The songs too provide unexpected variety. Love Comes In Spurts features a distinctive orgasmic guitar figure, and a chugging beat and repetitious refrain that suggest the thrusts of sexual intercourse. The slower Betrayal Takes Two has an almost Spectorish progression. Down At The Rock And Roll Club sounds like a demented outtake from the Who’s Tommy, right down to the brief appropriation of the riff from I’m Free. The title track employs a walking chord and bass pattern not dissimilar to Brian Setzer’s Stray Cat Strut, and has a fascinatingly ambiguous lyric: optimistic or nihilistic? Walking On The Water is a radically punked-up cover of a John Fogerty song, but the Voids playfully follow it with The Plan, an original performed to perfection in Creedence style complete with mellow country-rock leads from Quine. The eight-minute Another World is as close as they get to Televison, both lyrically and musically, but lacks the subtlety and dynamics of Marquee Moon, and the long, howling fadeout definitely outstays its welcome. However the only real dog is the CD reissue bonus track, Hell’s inexplicable and inept cover of Sinatra’s All The Way, which is nowhere near as repugnant as Sid Vicious’s later My Way but falls just as flat.
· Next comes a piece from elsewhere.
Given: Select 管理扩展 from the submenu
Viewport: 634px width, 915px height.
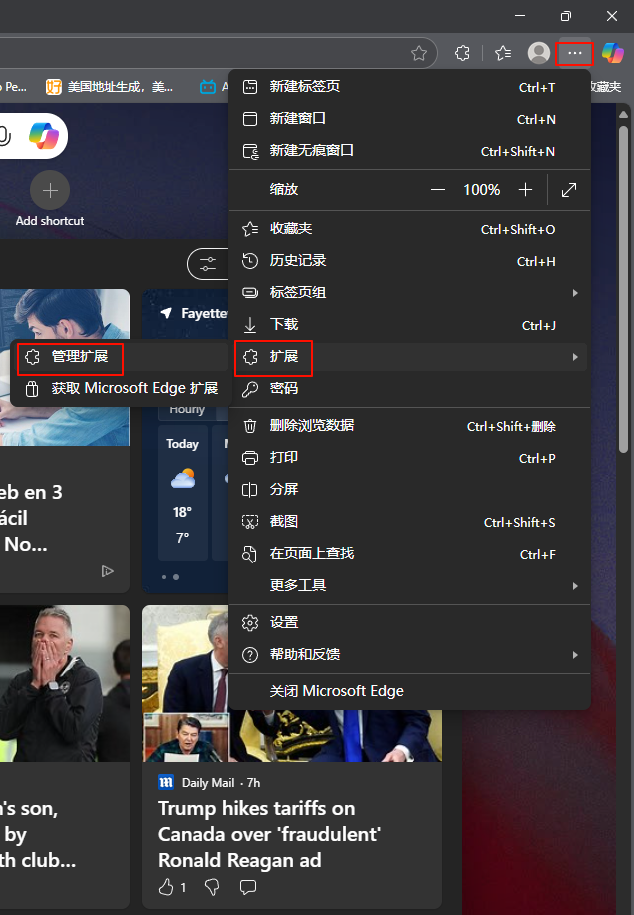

Intriguingly, Hell allegedly claimed that the blank in Blank Generation was not an expression of hopelessness for youth culture, as per the no future in the Pistols’ Anarchy In The UK, but an invitation to youth culture to insert its own definition. In a similar vein, on the original cover art, which differs from that used on the reissue CD, Hell has written across his bare chest You make me ____ . What? Again, that’s for you to decide.
“Love Comes in Spurts”
Vinyl | 1977 | Stiff | search ebay ]
MP3 Album | download @ amzn ]
Spotify link | listen ]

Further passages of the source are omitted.